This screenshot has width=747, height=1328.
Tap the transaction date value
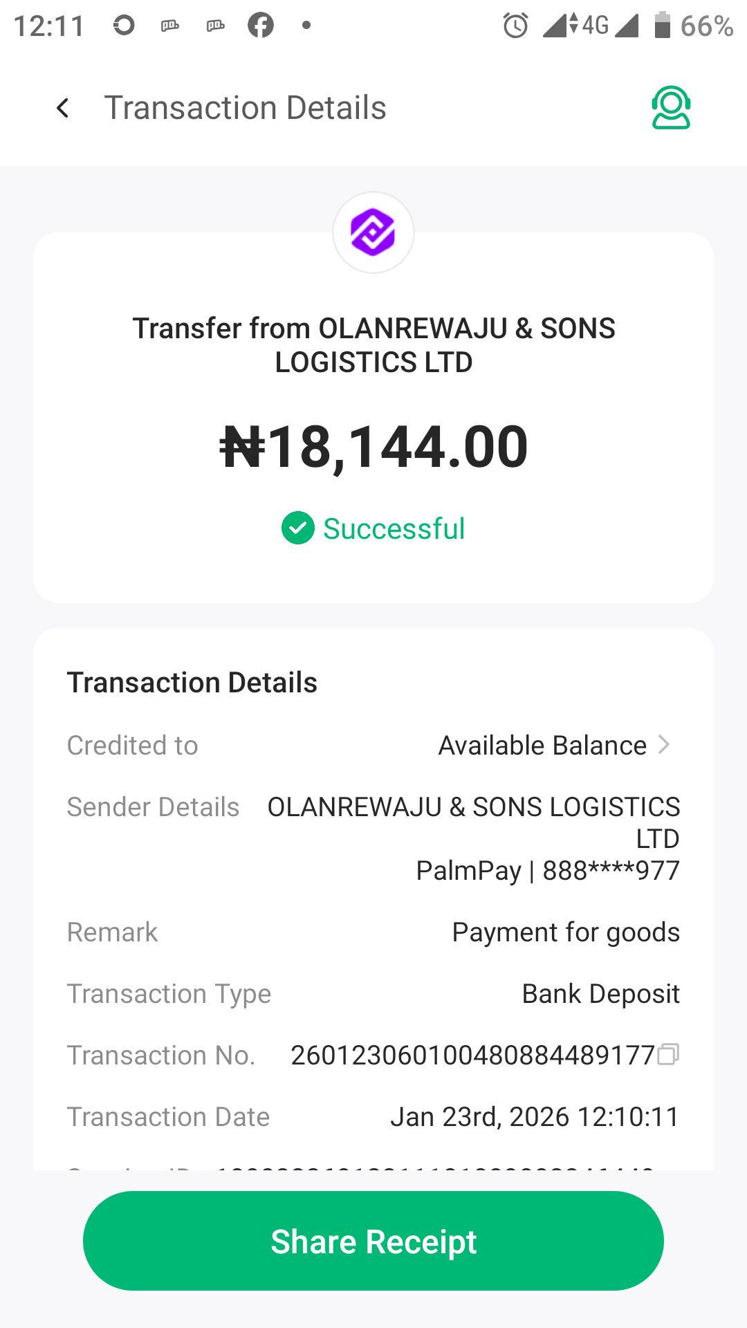(x=535, y=1117)
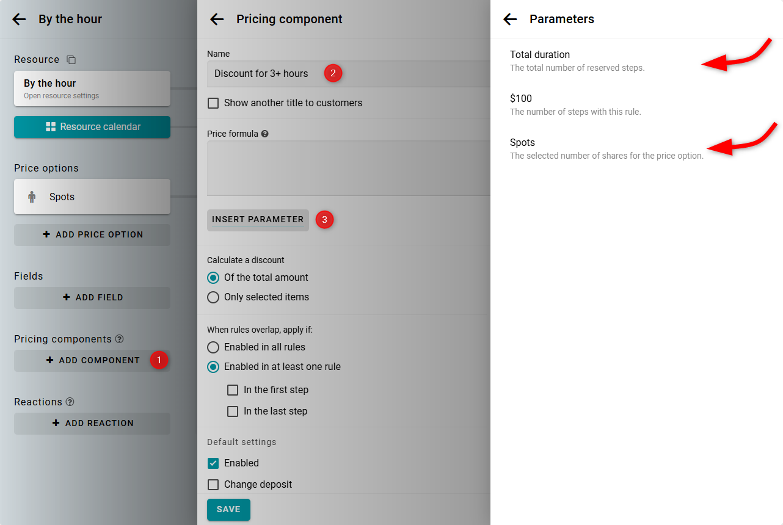783x525 pixels.
Task: Select Enabled in all rules option
Action: (213, 347)
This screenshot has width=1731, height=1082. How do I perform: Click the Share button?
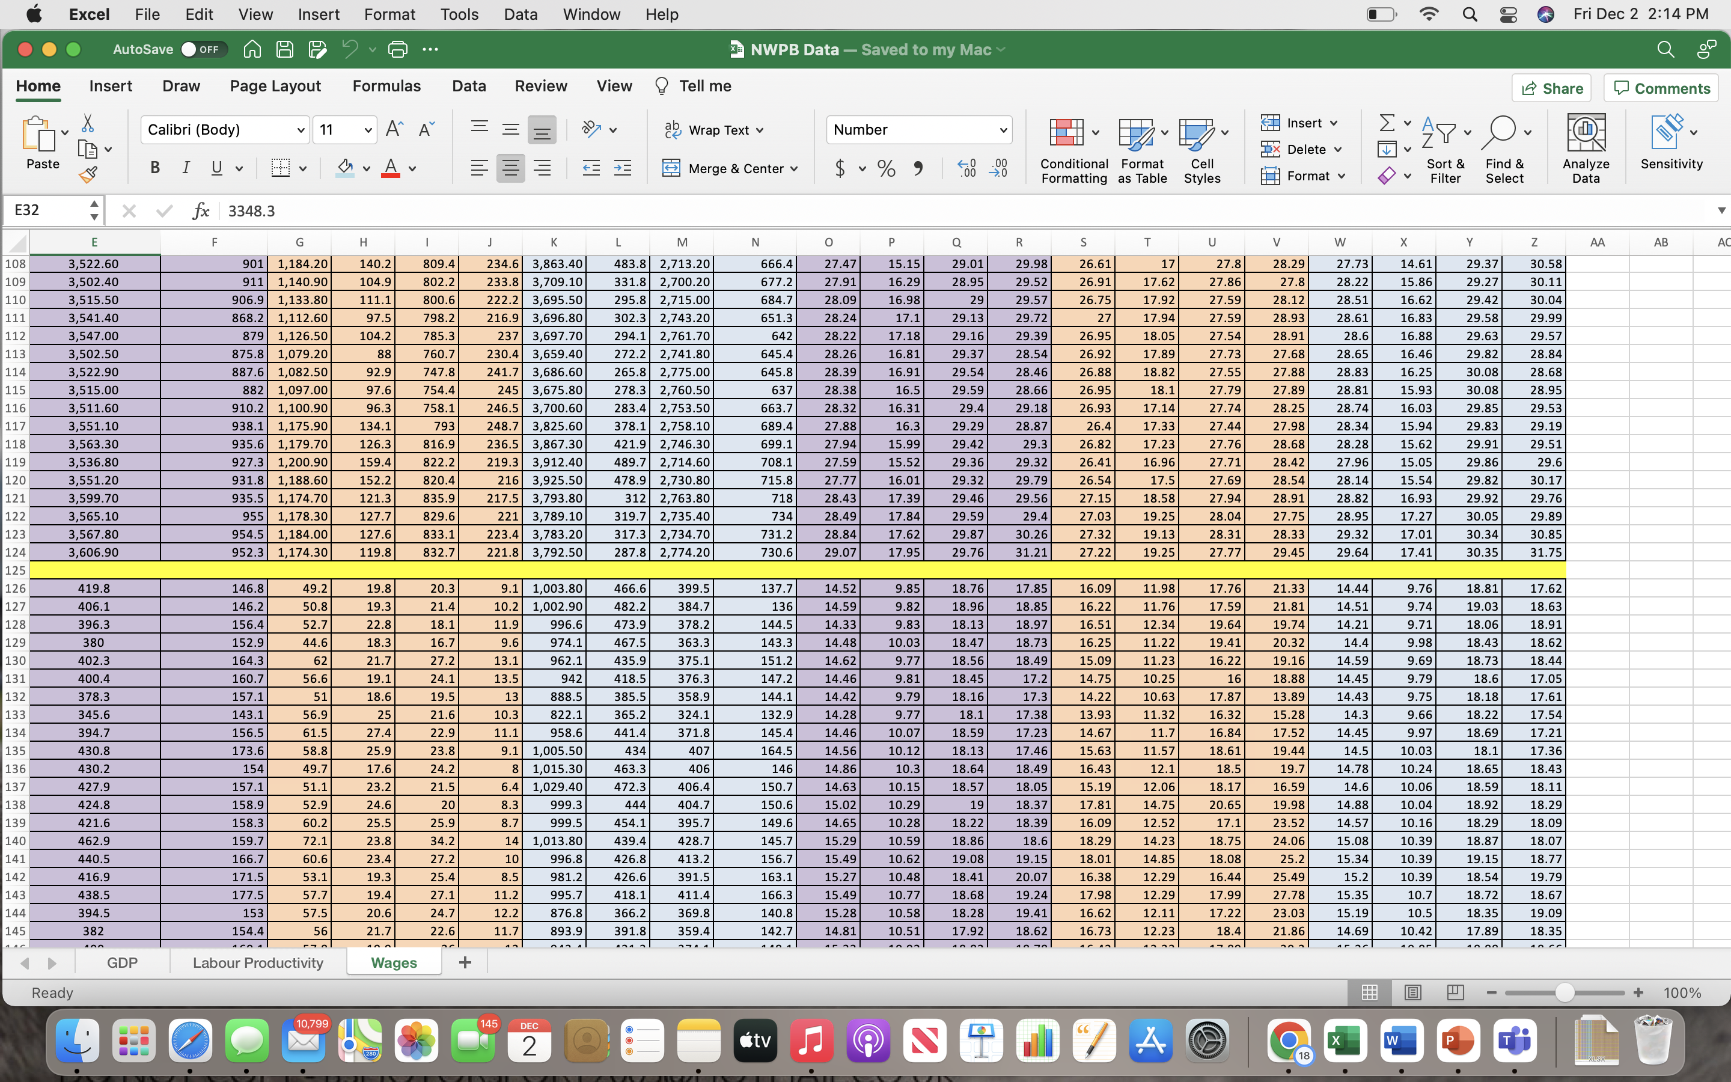pos(1552,87)
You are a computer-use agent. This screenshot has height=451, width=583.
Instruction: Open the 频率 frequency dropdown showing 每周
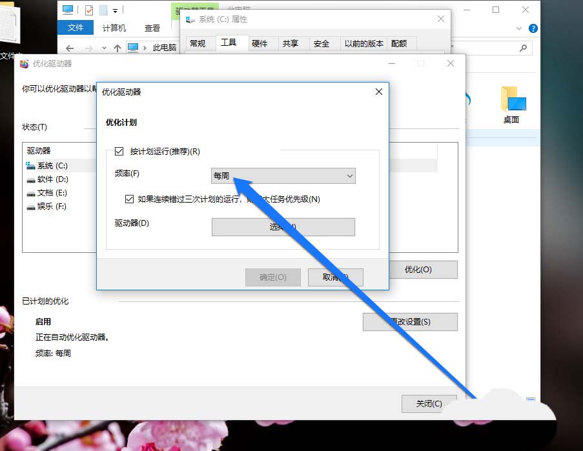click(283, 175)
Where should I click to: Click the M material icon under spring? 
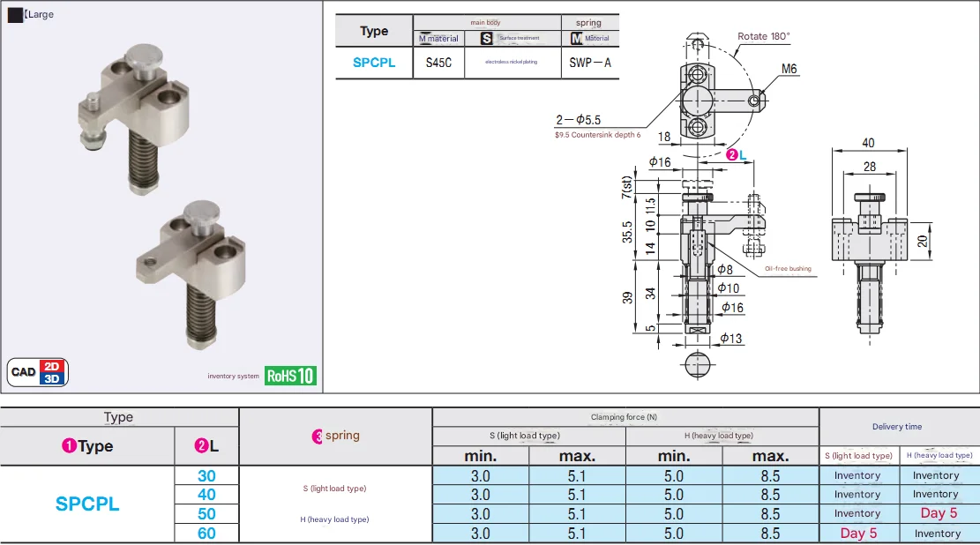(x=577, y=38)
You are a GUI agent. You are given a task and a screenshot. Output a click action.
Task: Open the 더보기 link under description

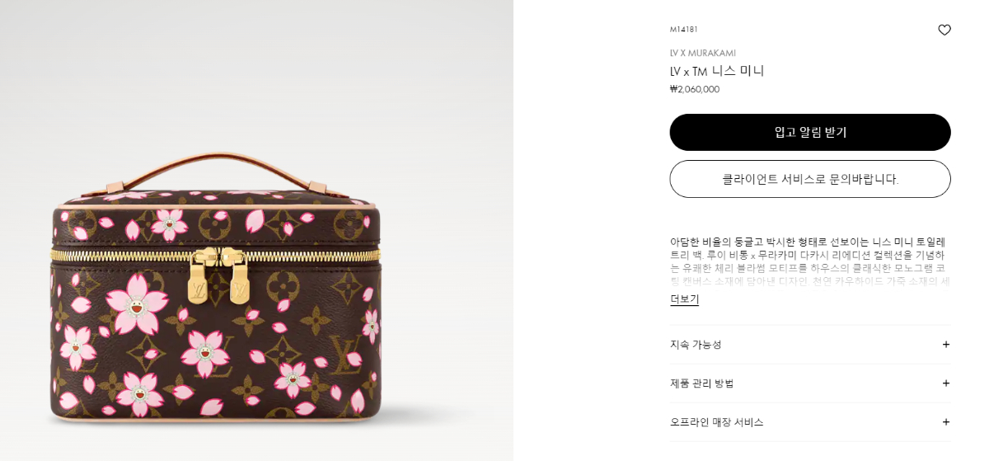pos(684,299)
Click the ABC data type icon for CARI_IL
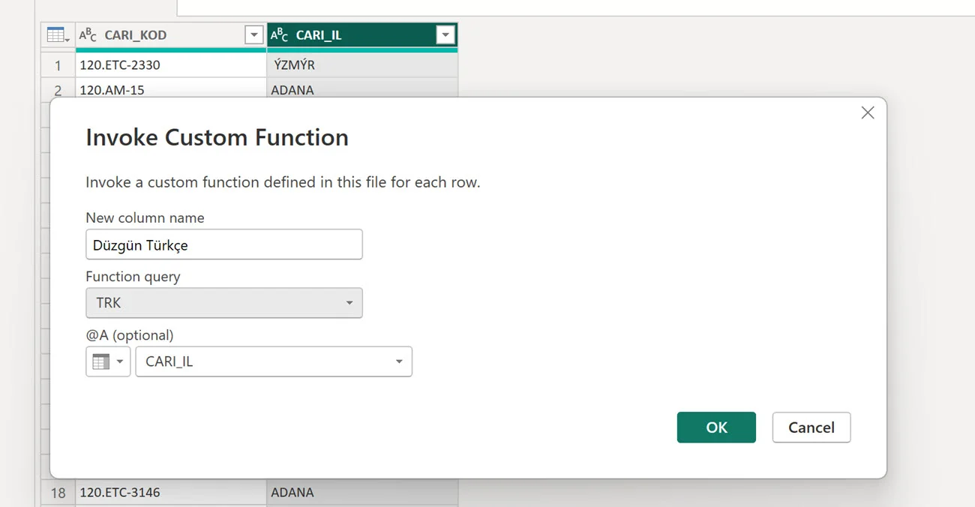Screen dimensions: 975x507 (279, 35)
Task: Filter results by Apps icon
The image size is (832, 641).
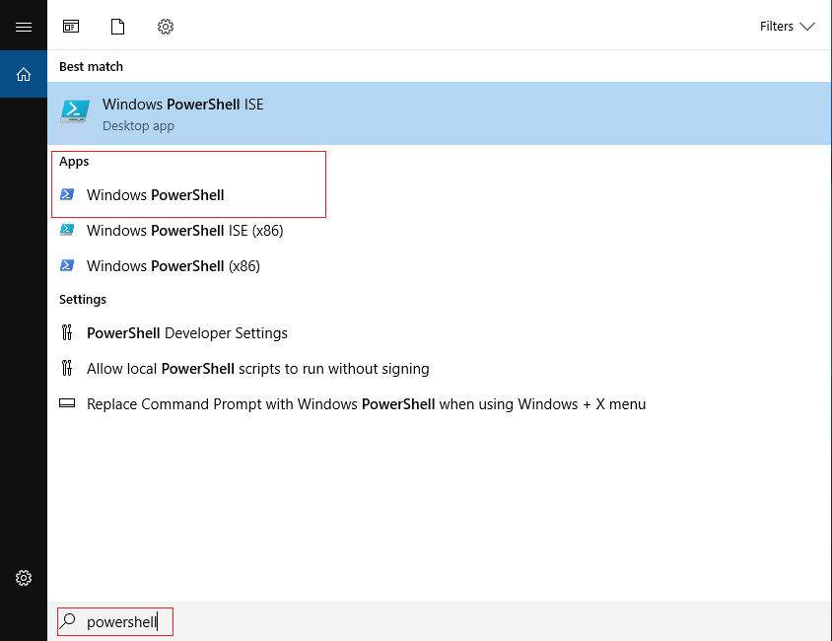Action: coord(71,27)
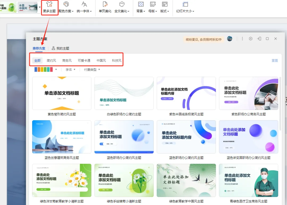Open the color palette filter swatches

pos(45,69)
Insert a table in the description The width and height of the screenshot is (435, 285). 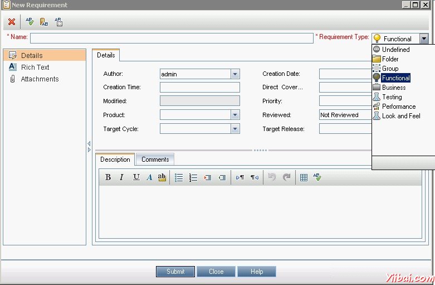coord(304,177)
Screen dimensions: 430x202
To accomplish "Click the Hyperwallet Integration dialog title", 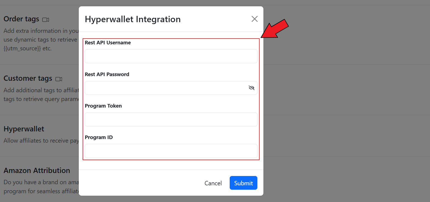I will 133,19.
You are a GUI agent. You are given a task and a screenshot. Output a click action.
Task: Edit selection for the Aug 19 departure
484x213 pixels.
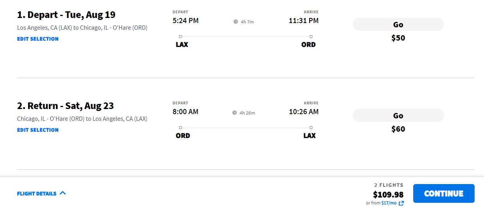pyautogui.click(x=38, y=39)
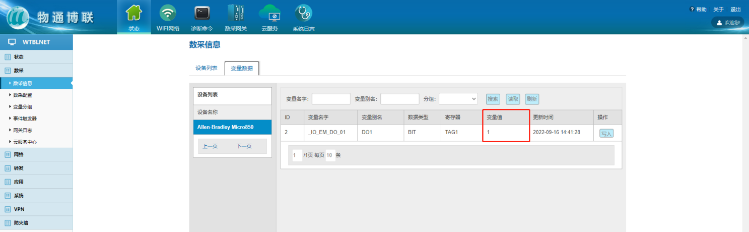Open the 分组 dropdown
Viewport: 749px width, 232px height.
458,99
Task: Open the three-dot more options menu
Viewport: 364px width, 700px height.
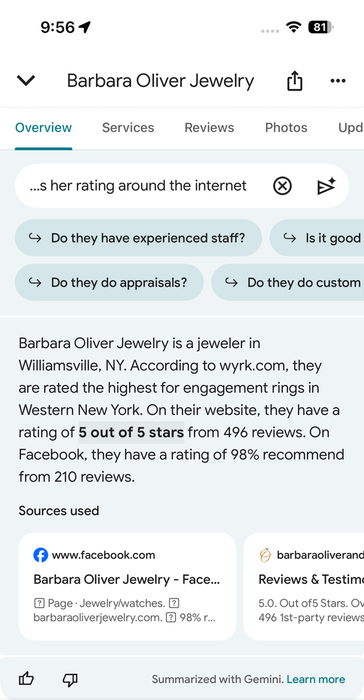Action: (x=338, y=81)
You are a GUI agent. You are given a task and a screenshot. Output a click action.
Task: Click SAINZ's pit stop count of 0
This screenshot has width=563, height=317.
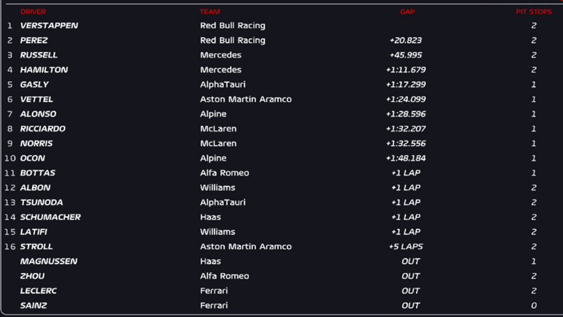[x=534, y=305]
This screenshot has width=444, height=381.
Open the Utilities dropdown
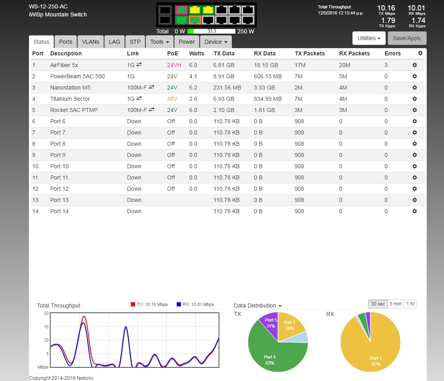(368, 38)
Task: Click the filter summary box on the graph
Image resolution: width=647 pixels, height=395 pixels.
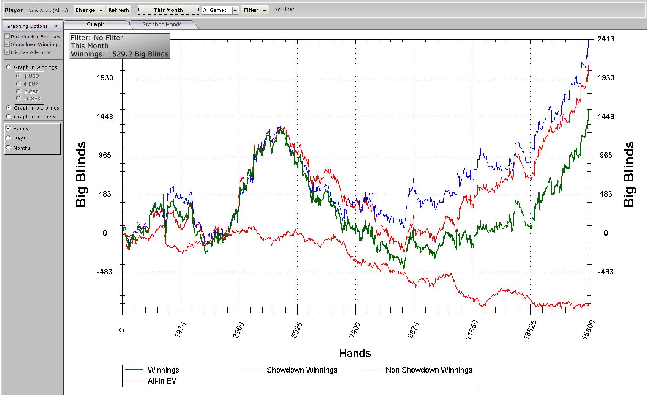Action: coord(120,46)
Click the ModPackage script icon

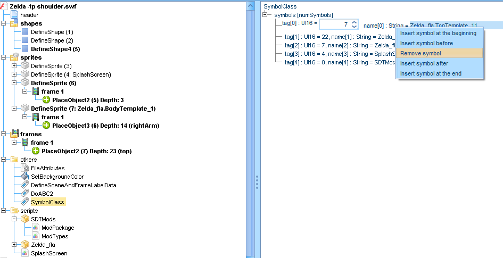pos(36,228)
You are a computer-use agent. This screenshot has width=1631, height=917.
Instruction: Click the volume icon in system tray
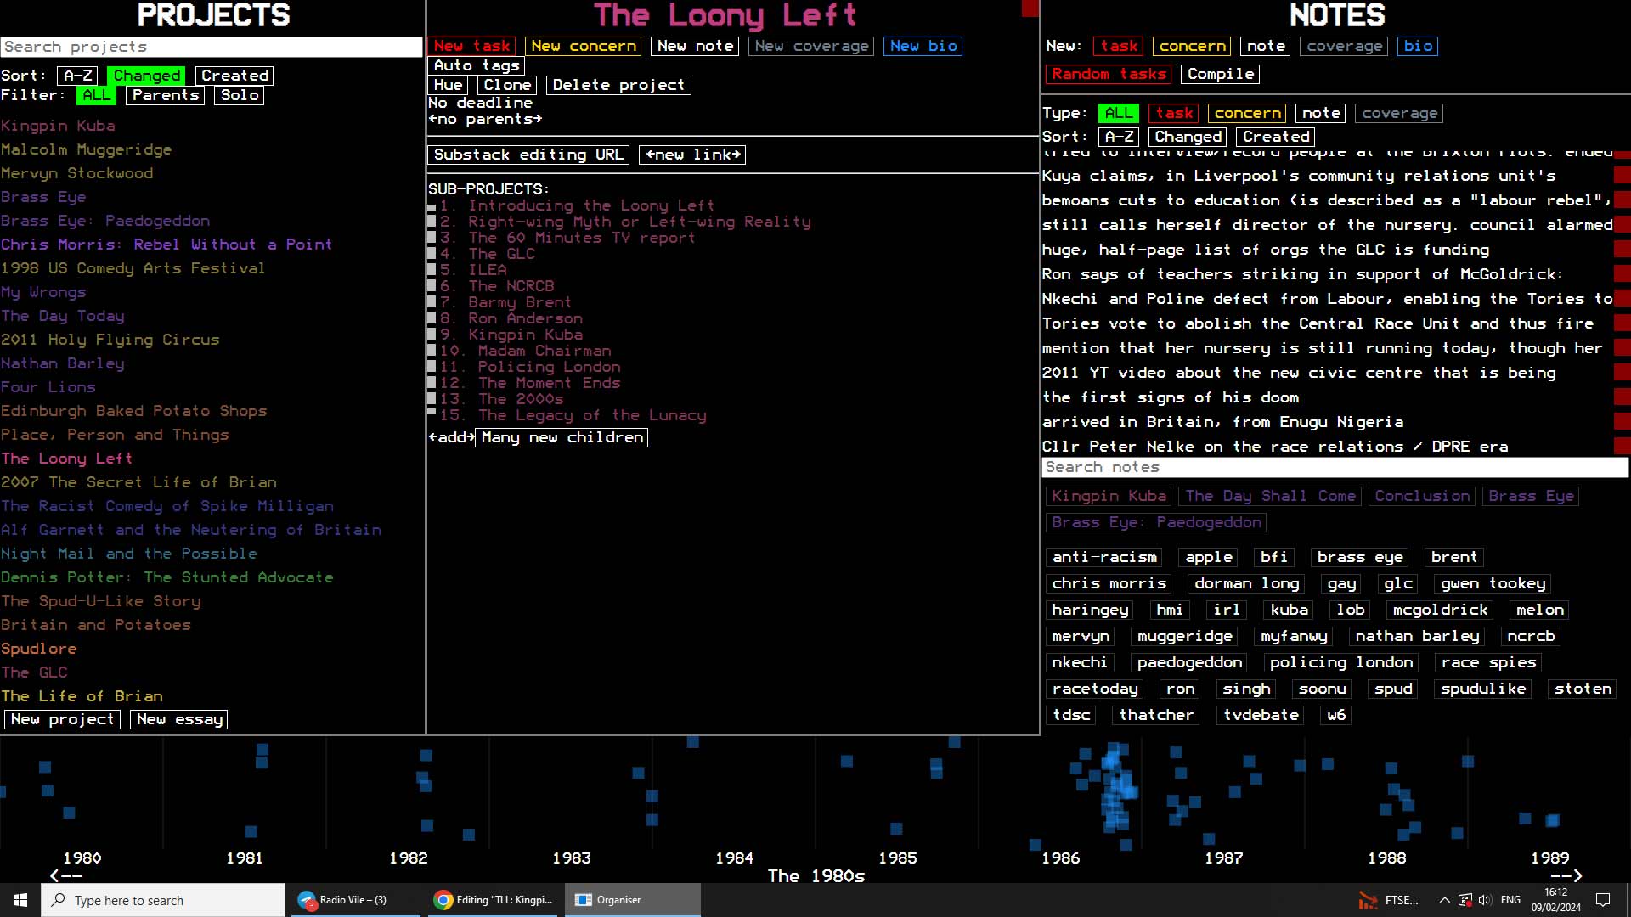pyautogui.click(x=1484, y=900)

# # #

Prompt
Return the lines of the listing from the line with "This screenshot has width=444, height=381." through the end of the listing, both ends included, copied exactly, with the pictures left out.

Worked answer
This screenshot has width=444, height=381.
Open the Utilities dropdown
(368, 38)
Task: Click the filter summary box on the graph
Image resolution: width=647 pixels, height=395 pixels.
Action: coord(120,46)
Click the ModPackage script icon

pos(36,228)
You are a computer-use agent. This screenshot has width=1631, height=917.
Instruction: Click the volume icon in system tray
pyautogui.click(x=1484, y=900)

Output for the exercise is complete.